Job 1
Rewrite the part of the listing from the line containing "Click the Display Type label" through the line containing "click(234, 293)" as a numbered list, leaving out blank lines.

Extract to read
************

Configuration guidelines

To enable this workflow, you must configure the AutoPilot Credentials Store and the ESX_Host_Down configuration module on the BMC Atrium Orchestrator server. 

Ensure that the credentials of the following systems are added to the AutoPilot Credentials Store:

  • Three ping host systems and the ping router to enable the 360 degree ping verification to work
  • VMware ESX server host that is the subject of the triage and remediation

The ESX_Host_Down configuration module also must contain the definitions required to make the 360 degree verification process work: 

Item

Description

Ping_Host_1

Devices from which the ping command is triggered when an ESX host down event is received. If the ping command fails, the ping host from where the ping failed launches a traceroute and collects the traceroute information.

Check whether you can log on to the ping host system from the peer host system.

Ping_Host_2

Ping_Host_3

Ping_Router

Default router that launches the ping command when the traceroute does not return any router IPs in the path to the host identified in the host down event

Router_pingCommand

Ping command that is appropriate for the routers in your environment

In the TrueSight Infrastructure Management Server, the action definitions for the ESX Host Not Responding workflow are located in the installationDirectory\pw\server\etc* *cellName\kb\bin\ ao_actions.mrl file. 

An extract from the ao_actions.mrl file depicts the action definitions of this workflow for both the manual, on-demand launch and the automatic launch via a remote action policy.

action 'Atrium Orchestrator Actions'.'Triage and Remediate ESX Host Not Responding':
{
['Administrator', 'Full Access', 'Data Collection Administrator', 'Event Administrator', 'Event Operator', 'Data Collection Operator', 'Event Operator Supervisor', 'Data Collection Supervisor']
}
[
'Create Change Request':MC_TRUEFALSE($CREATECHANGERQUEST),
'Change Request Type':MC_CHANGEREQUESTTYPE($CHANGEREQUESTTYPE),
'Create/Update Incident' : MC_TRUEFALSE($CREATEINCIDENT),
'Remediate' : MC_TRUEFALSE($REMEDIATE)
]
:EVENT($EV) where [ $EV.status != 'CLOSED' AND $EV.status != 'BLACKOUT']
#If you want this action to be context sensitive to PATROL Events
#Comment above line and uncomment below line.
#:PATROL_EV($EV) where [ $EV.mc_parameter within ['Comm_Status'] ]
{
action_requestor($UID,$PWD);
opadd($EV, "Triage and Remediate ESX Host Not Responding manual", $UID);
admin_execute(BEMGW,$EV,"Atrium_Orchestrator_ESX_Host_Not_Responding_Workflow",[$CREATECHANGERQUEST, $CHANGEREQUESTTYPE, $CREATEINCIDENT, $REMEDIATE,$UID],YES);
}
END
END
....................................................................
....................................................................
action 'Atrium Orchestrator Actions-Automatic'.'Triage and Remediate ESX Host Not Responding':
{
['Administrator', 'Full Access', 'Data Collection Administrator', 'Event Administrator']
}
:EVENT($EV) where [ $EV.status != 'CLOSED' AND $EV.status != 'BLACKOUT']
{
opadd($EV, "Triage and Remediate ESX Host Not Responding Auto", "BMC Impact Manager");
admin_execute(BEMGW,$EV,"Atrium_Orchestrator_ESX_Host_Not_Responding_Workflow",["true","normal","true","true","BMC Impact Manager"],YES);
}
END

Launching the workflow

You launch this workflow as you do the other BMC Atrium Orchestrator workflows from the Infrastructure Management interface. On the Administration Console you can define a remote action policy that automatically launches the workflow when a trigger event is received.

************

(A run of records)
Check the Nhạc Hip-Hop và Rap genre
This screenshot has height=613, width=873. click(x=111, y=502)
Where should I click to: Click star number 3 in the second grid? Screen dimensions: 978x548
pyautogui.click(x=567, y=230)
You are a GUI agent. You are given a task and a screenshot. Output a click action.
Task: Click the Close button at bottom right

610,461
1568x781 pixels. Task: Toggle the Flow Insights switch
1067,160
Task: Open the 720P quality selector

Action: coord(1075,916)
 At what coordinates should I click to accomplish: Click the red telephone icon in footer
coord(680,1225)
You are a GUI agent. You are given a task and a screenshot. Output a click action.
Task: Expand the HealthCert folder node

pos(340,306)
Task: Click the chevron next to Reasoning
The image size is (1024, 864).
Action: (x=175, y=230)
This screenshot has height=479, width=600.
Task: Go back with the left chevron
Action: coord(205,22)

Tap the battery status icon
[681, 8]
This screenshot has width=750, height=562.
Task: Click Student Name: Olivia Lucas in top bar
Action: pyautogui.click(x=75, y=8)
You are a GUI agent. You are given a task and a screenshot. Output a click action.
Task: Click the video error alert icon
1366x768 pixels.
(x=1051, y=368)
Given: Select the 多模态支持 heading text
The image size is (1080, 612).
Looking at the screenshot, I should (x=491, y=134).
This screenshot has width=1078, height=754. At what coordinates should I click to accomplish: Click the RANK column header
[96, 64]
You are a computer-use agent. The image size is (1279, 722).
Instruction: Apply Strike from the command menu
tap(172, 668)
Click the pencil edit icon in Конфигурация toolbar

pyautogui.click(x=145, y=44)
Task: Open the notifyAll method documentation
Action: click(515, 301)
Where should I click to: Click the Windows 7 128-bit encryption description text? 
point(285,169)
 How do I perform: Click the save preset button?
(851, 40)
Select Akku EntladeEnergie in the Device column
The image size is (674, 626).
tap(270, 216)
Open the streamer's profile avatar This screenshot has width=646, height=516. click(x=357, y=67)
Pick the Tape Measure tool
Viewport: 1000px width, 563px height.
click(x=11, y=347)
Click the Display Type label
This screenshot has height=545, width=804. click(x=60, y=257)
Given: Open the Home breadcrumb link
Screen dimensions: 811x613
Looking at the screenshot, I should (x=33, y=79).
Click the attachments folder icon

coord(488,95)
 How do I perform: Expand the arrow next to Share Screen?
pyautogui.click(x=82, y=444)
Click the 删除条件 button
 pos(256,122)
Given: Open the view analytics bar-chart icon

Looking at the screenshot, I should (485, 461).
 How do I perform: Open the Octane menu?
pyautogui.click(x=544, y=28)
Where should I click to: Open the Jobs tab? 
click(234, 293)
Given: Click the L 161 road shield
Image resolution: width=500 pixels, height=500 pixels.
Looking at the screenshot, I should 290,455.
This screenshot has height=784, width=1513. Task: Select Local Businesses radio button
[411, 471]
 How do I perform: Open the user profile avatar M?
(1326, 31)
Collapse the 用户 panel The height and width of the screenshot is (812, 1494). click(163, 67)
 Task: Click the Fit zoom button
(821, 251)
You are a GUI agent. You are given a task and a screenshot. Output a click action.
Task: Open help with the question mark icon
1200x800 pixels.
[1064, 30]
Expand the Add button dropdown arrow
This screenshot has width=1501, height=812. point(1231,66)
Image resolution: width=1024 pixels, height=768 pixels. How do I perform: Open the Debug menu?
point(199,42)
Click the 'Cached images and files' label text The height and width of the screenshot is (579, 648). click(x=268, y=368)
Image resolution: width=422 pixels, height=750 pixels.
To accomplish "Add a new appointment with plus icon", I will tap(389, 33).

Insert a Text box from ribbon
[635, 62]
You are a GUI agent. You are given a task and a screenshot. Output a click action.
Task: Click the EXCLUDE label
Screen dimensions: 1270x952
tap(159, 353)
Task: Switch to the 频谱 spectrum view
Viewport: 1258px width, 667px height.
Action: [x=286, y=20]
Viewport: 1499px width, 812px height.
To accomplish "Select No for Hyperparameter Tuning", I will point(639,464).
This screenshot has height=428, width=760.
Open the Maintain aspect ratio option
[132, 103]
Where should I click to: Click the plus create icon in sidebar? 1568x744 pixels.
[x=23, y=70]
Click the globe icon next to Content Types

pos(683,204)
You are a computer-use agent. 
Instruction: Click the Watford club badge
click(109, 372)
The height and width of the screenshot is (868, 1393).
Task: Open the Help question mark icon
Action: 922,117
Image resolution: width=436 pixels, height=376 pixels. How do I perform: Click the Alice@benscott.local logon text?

************

Job 2
According to the configuration guide, how many ping host systems must have their credentials added to the AutoPilot Credentials Store?

Problem solution 1
1. Click the Display Type label
2. This screenshot has height=545, width=804. click(x=60, y=257)
3. Given: Open the Home breadcrumb link
4. Screen dimensions: 811x613
5. Looking at the screenshot, I should (x=33, y=79).
6. Click the attachments folder icon
7. coord(488,95)
8.  How do I perform: Expand the arrow next to Share Screen?
9. pyautogui.click(x=82, y=444)
10. Click the 删除条件 button
11.  pos(256,122)
12. Given: Open the view analytics bar-chart icon
13. Looking at the screenshot, I should (485, 461).
14.  How do I perform: Open the Octane menu?
15. pyautogui.click(x=544, y=28)
16. Where should I click to: Open the Jobs tab? 
17. click(234, 293)

Problem solution 2
Three